Senate Minority Leader Harry Reid, D-Nev., praised lawmakers involved with Collins for having "serious bipartisan talks," but didn't endorse her plan. Other top Democrats seemed to revel in the divisions Collins' proposal were causing between the NRA and the GOP, whose members usually cast strong gun-rights votes.
"What potentially is happening here, is Republicans are finally breaking" from the NRA, said Sen. Chuck Schumer, D-N.Y., his chamber's No. 3 Democratic leader. "I'm glad it's happened, whether it's politically advantageous or not."
Several Democrats said they expected most Democratic senators to back Collins. One said around 20 Republicans would also be needed to garner the 60 votes needed for passage.
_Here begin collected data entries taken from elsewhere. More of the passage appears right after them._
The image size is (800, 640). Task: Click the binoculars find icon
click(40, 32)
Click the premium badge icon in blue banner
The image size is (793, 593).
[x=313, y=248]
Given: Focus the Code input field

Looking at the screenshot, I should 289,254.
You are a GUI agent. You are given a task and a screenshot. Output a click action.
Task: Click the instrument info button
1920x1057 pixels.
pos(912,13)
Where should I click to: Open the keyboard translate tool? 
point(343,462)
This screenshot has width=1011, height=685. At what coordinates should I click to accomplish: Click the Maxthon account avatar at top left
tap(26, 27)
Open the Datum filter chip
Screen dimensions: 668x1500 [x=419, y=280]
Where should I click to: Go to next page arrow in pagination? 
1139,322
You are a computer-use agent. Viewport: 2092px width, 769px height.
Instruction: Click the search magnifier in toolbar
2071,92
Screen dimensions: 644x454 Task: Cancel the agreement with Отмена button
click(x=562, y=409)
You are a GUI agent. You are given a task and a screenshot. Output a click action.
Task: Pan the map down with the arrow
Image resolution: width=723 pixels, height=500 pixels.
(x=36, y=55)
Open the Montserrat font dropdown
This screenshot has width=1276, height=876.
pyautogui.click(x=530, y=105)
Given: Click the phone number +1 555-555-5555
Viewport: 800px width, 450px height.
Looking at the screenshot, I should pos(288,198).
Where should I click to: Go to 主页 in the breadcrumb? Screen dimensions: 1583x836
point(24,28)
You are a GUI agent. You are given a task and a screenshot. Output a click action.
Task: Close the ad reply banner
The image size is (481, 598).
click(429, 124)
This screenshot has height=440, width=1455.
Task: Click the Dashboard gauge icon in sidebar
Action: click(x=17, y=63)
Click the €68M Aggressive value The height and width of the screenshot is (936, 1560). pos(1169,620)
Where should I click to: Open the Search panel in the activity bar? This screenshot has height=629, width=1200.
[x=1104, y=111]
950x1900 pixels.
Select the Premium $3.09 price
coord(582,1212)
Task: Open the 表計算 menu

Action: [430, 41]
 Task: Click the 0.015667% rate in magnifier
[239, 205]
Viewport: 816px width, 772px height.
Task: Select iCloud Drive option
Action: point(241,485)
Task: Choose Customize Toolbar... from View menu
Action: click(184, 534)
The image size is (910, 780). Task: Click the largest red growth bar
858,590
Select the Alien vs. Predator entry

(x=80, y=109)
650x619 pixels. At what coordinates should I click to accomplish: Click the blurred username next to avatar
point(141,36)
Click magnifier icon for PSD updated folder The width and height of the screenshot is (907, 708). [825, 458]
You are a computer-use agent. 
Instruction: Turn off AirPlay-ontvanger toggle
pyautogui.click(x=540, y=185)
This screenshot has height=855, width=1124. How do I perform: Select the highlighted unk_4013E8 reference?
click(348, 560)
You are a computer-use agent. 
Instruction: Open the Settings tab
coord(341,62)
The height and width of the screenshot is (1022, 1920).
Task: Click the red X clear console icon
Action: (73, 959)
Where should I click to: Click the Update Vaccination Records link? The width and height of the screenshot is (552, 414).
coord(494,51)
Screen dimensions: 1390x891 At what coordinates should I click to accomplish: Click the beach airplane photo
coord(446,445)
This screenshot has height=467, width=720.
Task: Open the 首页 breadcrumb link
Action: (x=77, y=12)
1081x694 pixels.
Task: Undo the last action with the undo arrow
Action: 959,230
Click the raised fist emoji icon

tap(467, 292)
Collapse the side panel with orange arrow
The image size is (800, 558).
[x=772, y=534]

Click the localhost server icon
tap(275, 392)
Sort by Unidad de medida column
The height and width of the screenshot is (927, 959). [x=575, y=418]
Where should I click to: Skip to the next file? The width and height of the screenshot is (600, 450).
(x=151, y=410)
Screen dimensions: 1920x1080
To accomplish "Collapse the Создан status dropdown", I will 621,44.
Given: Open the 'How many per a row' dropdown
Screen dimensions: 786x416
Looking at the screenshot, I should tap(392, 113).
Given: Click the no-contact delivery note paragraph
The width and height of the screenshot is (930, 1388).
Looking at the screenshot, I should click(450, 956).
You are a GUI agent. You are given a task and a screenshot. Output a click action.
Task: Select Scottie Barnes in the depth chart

The proposal's prospects in the GOP-run House seemed dim. One Republican aide said it would be premature to comment because no such bill had been introduced there or passed the Senate. The aide was not authorized to publicly discuss the issue.
White House spokesman Josh Earnest said it was too early to say if the administration would back the measure, but said support seemed likely if it would "at least prevent some suspected terrorists from being able to buy a gun."
Chief NRA lobbyist Chris W. Cox criticized Collins' plan, saying, "Keeping guns from terrorists while protecting the due process rights of law-abiding citizens are not mutually exclusive." That seemed aimed at Collins' provision allowing people to appeal to federal courts after they've been denied a gun, not before it happens.
Michael Hammond, legislative director for Gun Owners of America, said Collins' plan "allows a highly politicized official to take away constitutional rights by fiat without any real due process."